▸ Problem to solve
Can you give the rows below as a JSON list of strings, one string per line, with blank lines left out?

▸ Records to process
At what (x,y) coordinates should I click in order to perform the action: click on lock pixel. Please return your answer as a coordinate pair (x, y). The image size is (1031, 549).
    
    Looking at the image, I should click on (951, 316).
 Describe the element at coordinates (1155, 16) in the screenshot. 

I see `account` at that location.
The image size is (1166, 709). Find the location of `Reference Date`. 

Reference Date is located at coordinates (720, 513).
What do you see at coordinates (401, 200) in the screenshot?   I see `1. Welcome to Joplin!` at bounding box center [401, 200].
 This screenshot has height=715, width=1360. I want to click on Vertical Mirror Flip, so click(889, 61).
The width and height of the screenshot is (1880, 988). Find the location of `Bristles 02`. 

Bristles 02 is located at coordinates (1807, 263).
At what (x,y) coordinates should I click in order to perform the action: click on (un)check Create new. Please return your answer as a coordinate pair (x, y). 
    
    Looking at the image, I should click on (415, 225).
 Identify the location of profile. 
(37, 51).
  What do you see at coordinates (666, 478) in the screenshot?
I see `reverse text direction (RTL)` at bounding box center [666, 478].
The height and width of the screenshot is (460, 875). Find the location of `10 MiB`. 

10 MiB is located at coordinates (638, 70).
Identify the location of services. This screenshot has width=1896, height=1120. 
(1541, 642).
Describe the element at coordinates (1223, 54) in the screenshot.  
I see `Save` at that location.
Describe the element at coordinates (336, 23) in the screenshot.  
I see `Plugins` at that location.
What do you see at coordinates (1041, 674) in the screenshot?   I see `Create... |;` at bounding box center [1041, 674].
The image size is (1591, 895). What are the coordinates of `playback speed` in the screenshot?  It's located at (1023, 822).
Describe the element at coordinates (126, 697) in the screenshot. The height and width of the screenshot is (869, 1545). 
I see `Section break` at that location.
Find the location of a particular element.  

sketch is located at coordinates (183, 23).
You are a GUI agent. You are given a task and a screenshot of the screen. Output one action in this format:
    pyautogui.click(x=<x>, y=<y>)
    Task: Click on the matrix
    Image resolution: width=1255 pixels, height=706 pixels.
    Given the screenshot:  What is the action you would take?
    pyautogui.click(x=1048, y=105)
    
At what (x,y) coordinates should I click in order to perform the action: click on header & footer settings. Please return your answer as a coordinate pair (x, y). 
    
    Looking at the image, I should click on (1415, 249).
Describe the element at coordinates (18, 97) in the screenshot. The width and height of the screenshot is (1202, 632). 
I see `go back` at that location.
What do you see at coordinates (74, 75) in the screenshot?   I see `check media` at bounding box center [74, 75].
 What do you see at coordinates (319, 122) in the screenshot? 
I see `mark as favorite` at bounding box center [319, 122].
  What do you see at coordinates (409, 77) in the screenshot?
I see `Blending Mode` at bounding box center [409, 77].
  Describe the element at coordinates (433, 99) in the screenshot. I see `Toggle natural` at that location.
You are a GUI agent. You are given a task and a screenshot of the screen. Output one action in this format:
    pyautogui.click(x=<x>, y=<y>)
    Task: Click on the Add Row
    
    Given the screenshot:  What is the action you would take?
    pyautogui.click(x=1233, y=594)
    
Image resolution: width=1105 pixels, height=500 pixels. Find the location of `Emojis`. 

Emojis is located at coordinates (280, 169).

▸ Output below
[
  "At what (x,y) coordinates should I click in order to perform the action: click on lock pixel. Please return your answer as a coordinate pair (x, y). The image size is (1031, 549).",
  "    Looking at the image, I should click on (951, 316).",
  " Describe the element at coordinates (1155, 16) in the screenshot. ",
  "I see `account` at that location.",
  "The image size is (1166, 709). Find the location of `Reference Date`. ",
  "Reference Date is located at coordinates (720, 513).",
  "What do you see at coordinates (401, 200) in the screenshot?   I see `1. Welcome to Joplin!` at bounding box center [401, 200].",
  " This screenshot has height=715, width=1360. I want to click on Vertical Mirror Flip, so click(889, 61).",
  "The width and height of the screenshot is (1880, 988). Find the location of `Bristles 02`. ",
  "Bristles 02 is located at coordinates (1807, 263).",
  "At what (x,y) coordinates should I click in order to perform the action: click on (un)check Create new. Please return your answer as a coordinate pair (x, y). ",
  "    Looking at the image, I should click on (415, 225).",
  " Identify the location of profile. ",
  "(37, 51).",
  "  What do you see at coordinates (666, 478) in the screenshot?",
  "I see `reverse text direction (RTL)` at bounding box center [666, 478].",
  "The height and width of the screenshot is (460, 875). Find the location of `10 MiB`. ",
  "10 MiB is located at coordinates (638, 70).",
  "Identify the location of services. This screenshot has width=1896, height=1120. ",
  "(1541, 642).",
  "Describe the element at coordinates (1223, 54) in the screenshot.  ",
  "I see `Save` at that location.",
  "Describe the element at coordinates (336, 23) in the screenshot.  ",
  "I see `Plugins` at that location.",
  "What do you see at coordinates (1041, 674) in the screenshot?   I see `Create... |;` at bounding box center [1041, 674].",
  "The image size is (1591, 895). What are the coordinates of `playback speed` in the screenshot?  It's located at (1023, 822).",
  "Describe the element at coordinates (126, 697) in the screenshot. The height and width of the screenshot is (869, 1545). ",
  "I see `Section break` at that location.",
  "Find the location of a particular element.  ",
  "sketch is located at coordinates (183, 23).",
  "You are a GUI agent. You are given a task and a screenshot of the screen. Output one action in this format:",
  "    pyautogui.click(x=<x>, y=<y>)",
  "    Task: Click on the matrix",
  "    Image resolution: width=1255 pixels, height=706 pixels.",
  "    Given the screenshot:  What is the action you would take?",
  "    pyautogui.click(x=1048, y=105)",
  "At what (x,y) coordinates should I click in order to perform the action: click on header & footer settings. Please return your answer as a coordinate pair (x, y). ",
  "    Looking at the image, I should click on (1415, 249).",
  "Describe the element at coordinates (18, 97) in the screenshot. The width and height of the screenshot is (1202, 632). ",
  "I see `go back` at that location.",
  "What do you see at coordinates (74, 75) in the screenshot?   I see `check media` at bounding box center [74, 75].",
  " What do you see at coordinates (319, 122) in the screenshot? ",
  "I see `mark as favorite` at bounding box center [319, 122].",
  "  What do you see at coordinates (409, 77) in the screenshot?",
  "I see `Blending Mode` at bounding box center [409, 77].",
  "  Describe the element at coordinates (433, 99) in the screenshot. I see `Toggle natural` at that location.",
  "You are a GUI agent. You are given a task and a screenshot of the screen. Output one action in this format:",
  "    pyautogui.click(x=<x>, y=<y>)",
  "    Task: Click on the Add Row",
  "    Given the screenshot:  What is the action you would take?",
  "    pyautogui.click(x=1233, y=594)",
  "Image resolution: width=1105 pixels, height=500 pixels. Find the location of `Emojis`. ",
  "Emojis is located at coordinates (280, 169)."
]